To do: In the Terraform state backend text, what billing mode does the command creating the DynamoDB lock table set?

Text shown:
=-=-=-=-=
S3 Backend with DynamoDB Locking
environments/production/backend.tf:
terraform {
backend "s3" {
bucket = "company-terraform-state-prod"
key = "infrastructure/terraform.tfstate"
region = "us-east-1"
encrypt = true
dynamodb_table = "terraform-state-lock-prod"
# Require MFA for production state access
# Configure this in AWS IAM policies
}
}
Why DynamoDB locking matters:
Without locking, this happens:
- Engineer A runs
terraform apply(takes 5 minutes) - Engineer B runs
terraform applysimultaneously - Both read the same state version
- Both write conflicting changes
- State corruption, resources destroyed
DynamoDB prevents this with pessimistic locking.
State Backend Setup
# Create S3 bucket for state
aws s3api create-bucket \
--bucket company-terraform-state-prod \
--region us-east-1 \
--versioning-configuration Status=Enabled
# Enable encryption
aws s3api put-bucket-encryption \
--bucket company-terraform-state-prod \
--server-side-encryption-configuration \
'{"Rules":[{"ApplyServerSideEncryptionByDefault":{"SSEAlgorithm":"AES256"}}]}'
# Create DynamoDB table for locking
aws dynamodb create-table \
--table-name terraform-state-lock-prod \
--attribute-definitions AttributeName=LockID,AttributeType=S \
--key-schema AttributeName=LockID,KeyType=HASH \
--billing-mode PAY_PER_REQUEST
Pro tip: Enable S3 versioning. When (not if) you corrupt state, you can roll back:
# List state versions
aws s3api list-object-versions --bucket company-terraform-state-prod
# Restore previous version
aws s3api copy-object \
--copy-source company-terraform-state-prod/terraform.tfstate?versionId=VERSION_ID \
--bucket company-terraform-state-prod \
--key terraform.tfstate
Module Design: DRY Without Losing Flexibility
Modules are where most Terraform codebases become unmaintainable. Here’s how to avoid that.
=-=-=-=-=
Information supplied:
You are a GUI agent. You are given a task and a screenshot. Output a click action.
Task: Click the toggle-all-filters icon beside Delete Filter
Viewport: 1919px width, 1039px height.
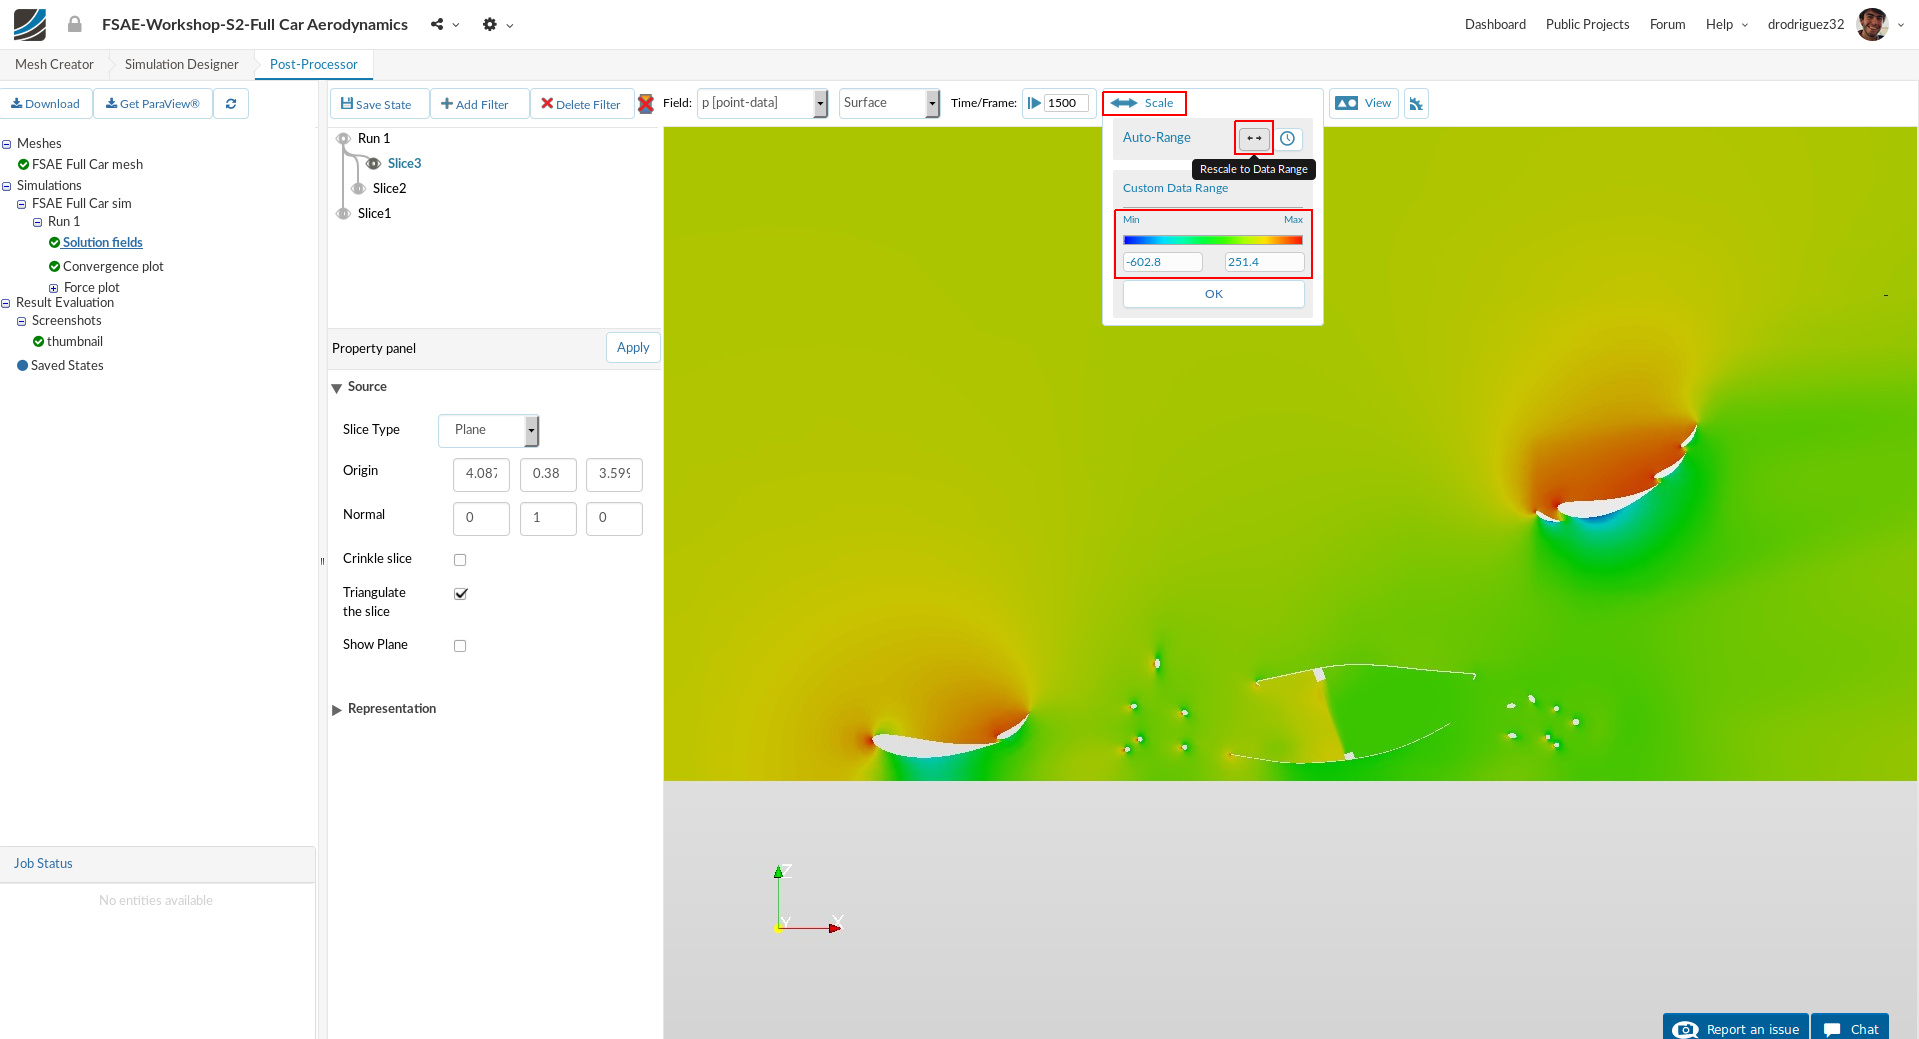pyautogui.click(x=646, y=104)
=-=-=-=-=
Solution: PAY_PER_REQUEST